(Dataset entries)
Segment Open
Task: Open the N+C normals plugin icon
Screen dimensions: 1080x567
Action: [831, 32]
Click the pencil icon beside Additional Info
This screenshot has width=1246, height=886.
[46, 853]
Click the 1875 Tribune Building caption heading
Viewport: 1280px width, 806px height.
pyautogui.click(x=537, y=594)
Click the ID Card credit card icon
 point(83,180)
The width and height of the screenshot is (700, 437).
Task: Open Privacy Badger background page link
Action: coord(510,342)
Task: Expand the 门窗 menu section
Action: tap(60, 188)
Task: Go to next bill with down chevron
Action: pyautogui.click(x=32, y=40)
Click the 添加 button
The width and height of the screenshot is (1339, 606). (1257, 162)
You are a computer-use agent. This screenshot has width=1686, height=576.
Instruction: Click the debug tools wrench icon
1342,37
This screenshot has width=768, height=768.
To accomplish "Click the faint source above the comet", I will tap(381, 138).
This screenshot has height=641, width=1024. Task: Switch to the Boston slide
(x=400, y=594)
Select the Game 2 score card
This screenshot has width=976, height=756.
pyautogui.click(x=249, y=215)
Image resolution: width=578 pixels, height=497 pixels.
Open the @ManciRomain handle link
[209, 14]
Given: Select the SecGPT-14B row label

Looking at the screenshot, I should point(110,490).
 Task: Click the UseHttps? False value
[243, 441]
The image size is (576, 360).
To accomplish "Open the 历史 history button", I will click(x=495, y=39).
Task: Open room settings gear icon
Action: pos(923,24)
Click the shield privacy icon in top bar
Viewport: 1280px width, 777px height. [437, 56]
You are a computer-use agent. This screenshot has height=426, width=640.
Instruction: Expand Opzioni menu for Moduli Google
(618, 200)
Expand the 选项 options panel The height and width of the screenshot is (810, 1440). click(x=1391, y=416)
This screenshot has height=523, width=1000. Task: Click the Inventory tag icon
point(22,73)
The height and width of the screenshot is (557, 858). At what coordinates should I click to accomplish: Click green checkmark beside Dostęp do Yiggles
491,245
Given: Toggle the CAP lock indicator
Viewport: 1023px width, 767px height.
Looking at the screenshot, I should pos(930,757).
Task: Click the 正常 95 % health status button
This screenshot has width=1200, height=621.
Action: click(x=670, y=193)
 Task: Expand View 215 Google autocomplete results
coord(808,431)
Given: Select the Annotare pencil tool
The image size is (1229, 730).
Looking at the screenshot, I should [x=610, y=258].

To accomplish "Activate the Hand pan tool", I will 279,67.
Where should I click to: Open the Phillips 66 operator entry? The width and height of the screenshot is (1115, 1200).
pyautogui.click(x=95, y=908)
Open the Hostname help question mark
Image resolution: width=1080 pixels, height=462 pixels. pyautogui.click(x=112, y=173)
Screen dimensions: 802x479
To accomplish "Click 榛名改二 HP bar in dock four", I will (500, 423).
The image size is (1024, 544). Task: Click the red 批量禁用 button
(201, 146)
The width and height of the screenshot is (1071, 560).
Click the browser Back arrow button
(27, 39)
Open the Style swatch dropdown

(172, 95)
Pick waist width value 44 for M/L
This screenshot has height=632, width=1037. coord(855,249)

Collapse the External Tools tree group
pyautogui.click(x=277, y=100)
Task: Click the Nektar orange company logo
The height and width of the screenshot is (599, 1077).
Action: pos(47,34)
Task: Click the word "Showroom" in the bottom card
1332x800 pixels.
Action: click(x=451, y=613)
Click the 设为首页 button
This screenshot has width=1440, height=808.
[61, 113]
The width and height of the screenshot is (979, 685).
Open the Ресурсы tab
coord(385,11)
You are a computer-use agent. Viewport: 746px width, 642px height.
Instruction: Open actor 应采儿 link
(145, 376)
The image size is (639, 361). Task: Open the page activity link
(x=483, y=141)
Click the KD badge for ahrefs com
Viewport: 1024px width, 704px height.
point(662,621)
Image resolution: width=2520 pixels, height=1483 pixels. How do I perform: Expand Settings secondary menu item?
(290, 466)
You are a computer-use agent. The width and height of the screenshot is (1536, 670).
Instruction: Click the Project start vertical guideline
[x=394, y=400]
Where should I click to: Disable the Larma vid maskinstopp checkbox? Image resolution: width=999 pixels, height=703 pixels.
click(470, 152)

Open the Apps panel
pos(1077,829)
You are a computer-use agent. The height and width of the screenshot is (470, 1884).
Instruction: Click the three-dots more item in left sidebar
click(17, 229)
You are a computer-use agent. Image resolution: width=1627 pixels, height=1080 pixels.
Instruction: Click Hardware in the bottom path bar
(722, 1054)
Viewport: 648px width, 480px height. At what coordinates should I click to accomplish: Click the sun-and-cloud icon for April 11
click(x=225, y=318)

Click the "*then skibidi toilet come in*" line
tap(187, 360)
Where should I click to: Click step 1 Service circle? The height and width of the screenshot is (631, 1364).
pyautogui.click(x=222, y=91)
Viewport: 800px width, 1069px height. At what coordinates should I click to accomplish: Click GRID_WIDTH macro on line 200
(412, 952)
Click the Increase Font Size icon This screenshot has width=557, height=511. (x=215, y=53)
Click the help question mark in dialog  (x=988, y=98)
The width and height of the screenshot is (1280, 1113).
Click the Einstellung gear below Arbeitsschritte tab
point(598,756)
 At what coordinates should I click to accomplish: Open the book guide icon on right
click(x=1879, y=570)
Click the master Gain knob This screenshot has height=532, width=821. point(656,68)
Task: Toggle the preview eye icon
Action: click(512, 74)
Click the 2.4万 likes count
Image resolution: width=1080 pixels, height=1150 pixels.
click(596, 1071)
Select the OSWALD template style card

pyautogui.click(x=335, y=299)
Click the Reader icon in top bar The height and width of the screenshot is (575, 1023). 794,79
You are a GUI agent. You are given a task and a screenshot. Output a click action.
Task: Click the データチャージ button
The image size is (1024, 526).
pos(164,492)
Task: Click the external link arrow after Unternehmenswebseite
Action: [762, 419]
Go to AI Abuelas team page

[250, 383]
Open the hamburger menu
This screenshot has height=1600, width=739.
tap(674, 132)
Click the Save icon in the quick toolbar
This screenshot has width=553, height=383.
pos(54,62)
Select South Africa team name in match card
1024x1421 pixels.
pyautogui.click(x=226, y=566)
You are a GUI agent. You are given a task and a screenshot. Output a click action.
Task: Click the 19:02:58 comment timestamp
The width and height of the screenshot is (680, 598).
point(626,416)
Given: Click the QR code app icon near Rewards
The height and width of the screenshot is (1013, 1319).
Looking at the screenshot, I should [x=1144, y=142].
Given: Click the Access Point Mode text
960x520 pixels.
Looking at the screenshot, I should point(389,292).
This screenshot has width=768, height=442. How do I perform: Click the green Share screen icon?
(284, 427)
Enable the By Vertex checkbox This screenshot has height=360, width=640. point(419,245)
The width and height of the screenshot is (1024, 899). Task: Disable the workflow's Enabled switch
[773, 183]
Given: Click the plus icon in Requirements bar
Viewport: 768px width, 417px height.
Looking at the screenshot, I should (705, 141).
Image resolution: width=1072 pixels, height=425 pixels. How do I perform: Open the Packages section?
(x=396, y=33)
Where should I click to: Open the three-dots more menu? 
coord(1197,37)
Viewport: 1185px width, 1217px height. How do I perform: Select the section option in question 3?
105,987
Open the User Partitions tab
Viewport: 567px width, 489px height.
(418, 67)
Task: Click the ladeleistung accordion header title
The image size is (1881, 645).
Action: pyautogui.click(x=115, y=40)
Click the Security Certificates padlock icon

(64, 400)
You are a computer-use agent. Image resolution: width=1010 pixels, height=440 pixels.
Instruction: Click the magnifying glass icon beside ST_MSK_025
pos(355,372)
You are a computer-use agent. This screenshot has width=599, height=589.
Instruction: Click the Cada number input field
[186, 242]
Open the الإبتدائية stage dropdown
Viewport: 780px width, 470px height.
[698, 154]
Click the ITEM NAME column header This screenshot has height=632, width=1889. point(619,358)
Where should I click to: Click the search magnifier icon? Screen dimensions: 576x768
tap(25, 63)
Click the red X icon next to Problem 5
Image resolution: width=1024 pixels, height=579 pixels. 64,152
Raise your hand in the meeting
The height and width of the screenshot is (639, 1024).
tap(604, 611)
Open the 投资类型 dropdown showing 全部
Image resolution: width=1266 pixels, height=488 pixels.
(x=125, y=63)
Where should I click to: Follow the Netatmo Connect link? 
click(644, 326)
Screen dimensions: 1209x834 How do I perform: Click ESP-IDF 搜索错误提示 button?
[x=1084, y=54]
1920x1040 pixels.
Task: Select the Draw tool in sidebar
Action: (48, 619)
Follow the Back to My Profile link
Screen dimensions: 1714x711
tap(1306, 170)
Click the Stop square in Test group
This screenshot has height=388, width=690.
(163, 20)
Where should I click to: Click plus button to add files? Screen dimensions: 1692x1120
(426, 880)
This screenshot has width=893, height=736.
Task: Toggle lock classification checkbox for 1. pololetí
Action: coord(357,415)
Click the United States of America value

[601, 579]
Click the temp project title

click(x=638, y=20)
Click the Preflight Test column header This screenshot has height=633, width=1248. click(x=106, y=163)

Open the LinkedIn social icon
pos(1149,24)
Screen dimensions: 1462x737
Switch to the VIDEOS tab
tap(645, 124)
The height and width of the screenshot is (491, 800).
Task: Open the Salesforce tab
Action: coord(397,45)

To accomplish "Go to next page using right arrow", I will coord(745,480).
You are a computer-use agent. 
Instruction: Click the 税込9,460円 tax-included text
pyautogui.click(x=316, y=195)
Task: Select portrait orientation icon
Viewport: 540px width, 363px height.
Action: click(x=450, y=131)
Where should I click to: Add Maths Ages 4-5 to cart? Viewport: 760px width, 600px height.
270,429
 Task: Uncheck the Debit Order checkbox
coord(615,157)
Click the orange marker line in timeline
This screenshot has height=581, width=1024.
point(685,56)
Segment Closed
Problem to work on: Return each full line of the entries that contains the word "computer".

Answer:
You are a computer-use agent. This screenshot has width=1686, height=576.
You are a computer-use agent. This screenshot has height=426, width=640.
You are a computer-use agent. Viewport: 746px width, 642px height.
You are a computer-use agent. The width and height of the screenshot is (1536, 670).
You are a computer-use agent. The height and width of the screenshot is (470, 1884).
You are a computer-use agent. Image resolution: width=1627 pixels, height=1080 pixels.
You are a computer-use agent. Image resolution: width=1010 pixels, height=440 pixels.
You are a computer-use agent. This screenshot has width=599, height=589.
You are a computer-use agent. 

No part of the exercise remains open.